In order to meet world-wide nuclear power plant safety requirements, a nuclear power plant safety system must meet a requirement that is commonly referred to as the “single failure criterion” (SFC). This means that the safety system must be able to withstand any single failure and still perform its safety function. This requirement leads to safety system designs that include redundant parts each capable of performing the required safety function. The redundant parts are commonly referred to as safety divisions.
Nuclear power plant safety systems typically provide two types of protective actions: (1) drop the neutron absorbing control rods into the reactor to stop the nuclear chain reaction, known as a “reactor trip” (RT); or (2) start pumps and control valves to keep the reactor cool and guard against radiation release to the surrounding atmosphere, known as “engineered safety features” (ESF) actuation. There are typically multiple ESF functions (e.g., core cooling, containment isolation, air filtration) for a nuclear reactor, any or all of which can be activated during ESF actuation.

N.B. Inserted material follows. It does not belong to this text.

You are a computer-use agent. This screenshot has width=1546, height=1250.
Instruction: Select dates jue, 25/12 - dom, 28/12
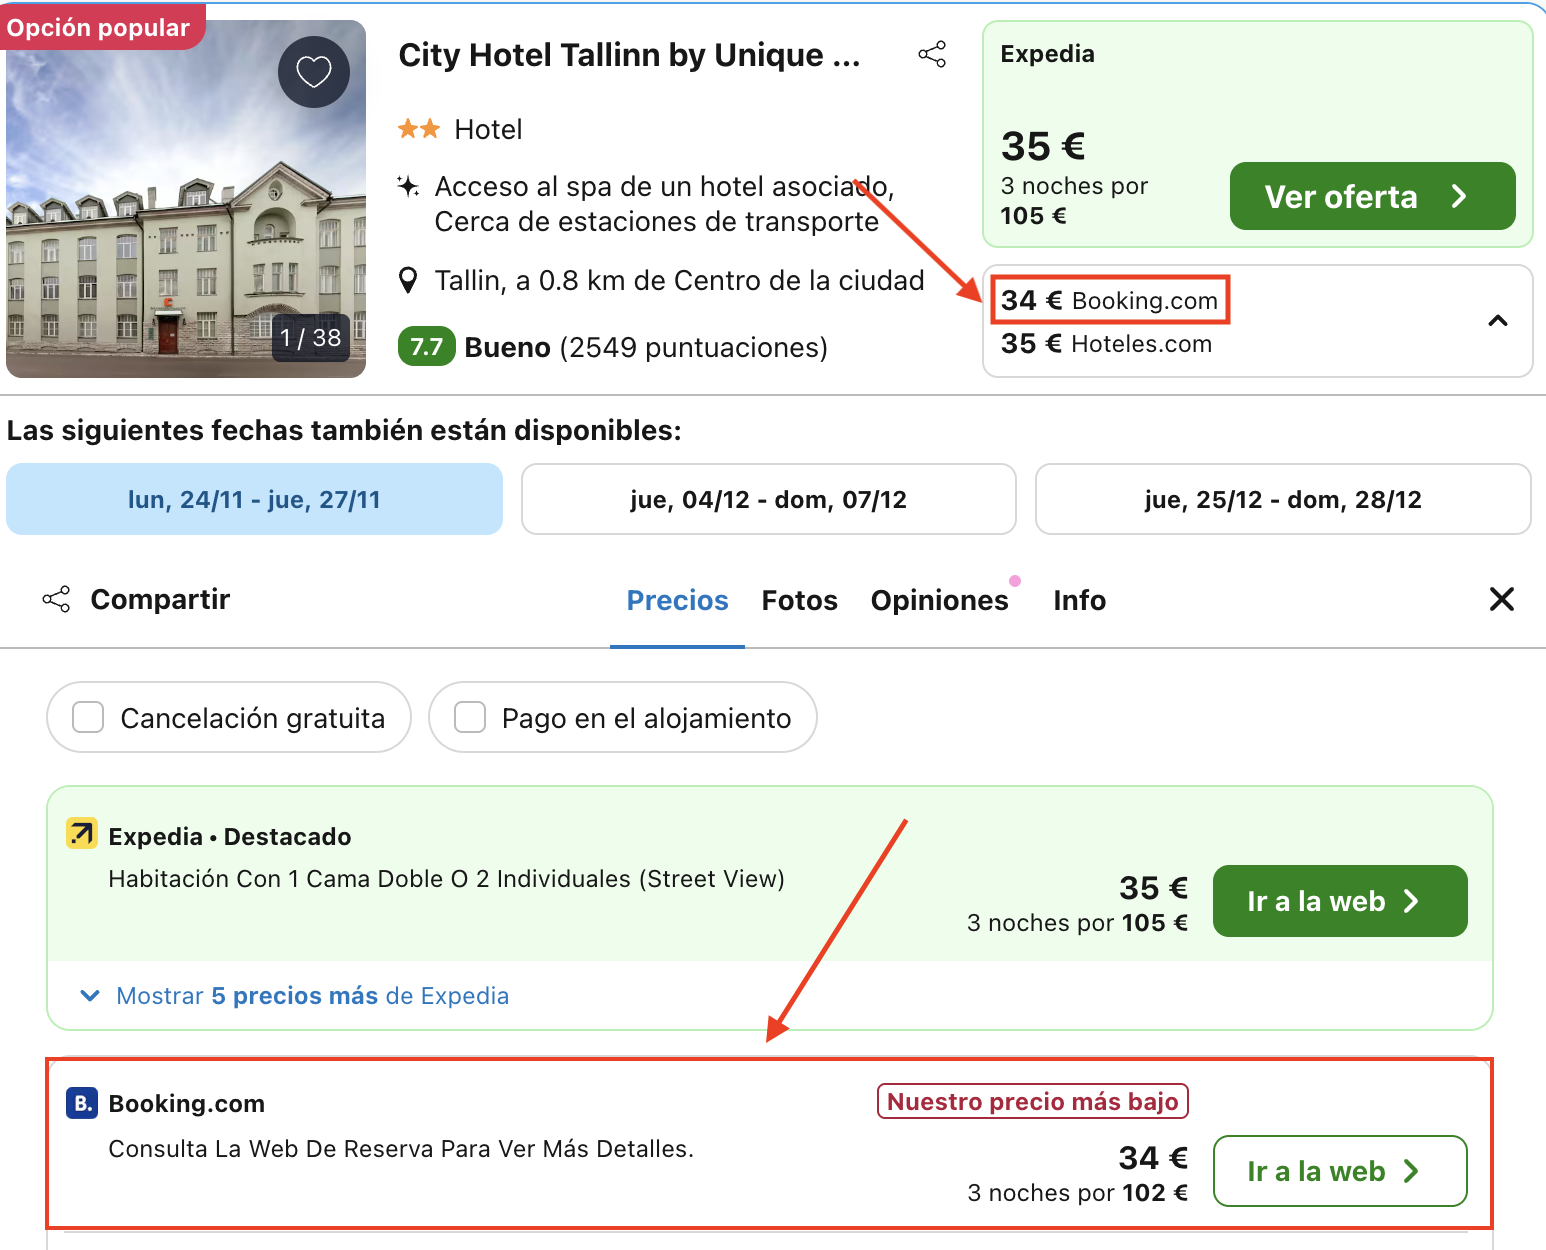tap(1282, 499)
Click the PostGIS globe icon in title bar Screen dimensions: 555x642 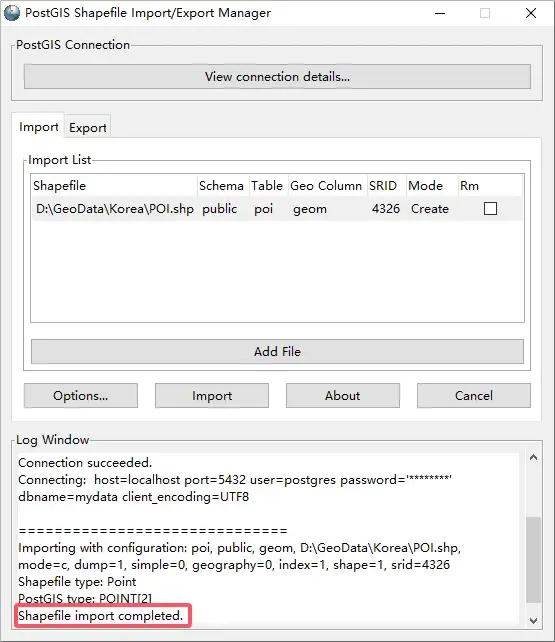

A safety system configuration that includes two safety divisions, either of which can perform the safety functions, meets the single failure criterion requirement. This type of redundant configuration is referred to as a one-out-of-two (1oo2) configuration.
However, with a 1oo2 configuration, there is a concern that a single failure in either one of the two safety divisions can cause an unneeded automatic protective action that will shut down the plant due to erroneous actuation of RT or ESF safety functions, and thereby adversely affect normal nuclear power plant operation. To address this concern, additional safety divisions have been added in prior safety system designs. In these configurations, there are at least three redundant safety divisions, and at least two-out-of-three (2oo3) of the redundant safety divisions need to initiate their protective action safety demands before an automatic RT or ESF protective action is initiated.
While three divisions resolve the erroneous action concern, the majority of nuclear safety systems have four divisions to allow one division to be taken out of service for periodic testing, and to allow for equipment failure. Testing or failures can result in an actuated state for the affected division, placing the system in a 1-out-of-3 configuration for the remaining three divisions, which makes the system susceptible to spurious actuation that could cause an erroneous plant shutdown. Taking the fourth division out of service for testing or failures allows the system to return to a 2-out-of-3 configuration. The majority of prior systems are analog systems that are under test for a significant period of time to meet reliability requirements.
In addition to requiring 2ooN divisions to confirm a need for safety action, current safety systems employ two levels of 2ooN voting to reliably actuate RT or ESF protective actions, while providing additional tolerance to prevent plant disturbances due to spurious actions.
In most current safety systems, calculation results data for the same process measurement channels are shared among the three or four safety divisions using isolated data communications so that like trip function results (typically referred to as partial trip signals) can be voted within each division before that division initiates its own protective action safety demands. This is referred to as specific coincidence voting, as opposed to general coincidence voting.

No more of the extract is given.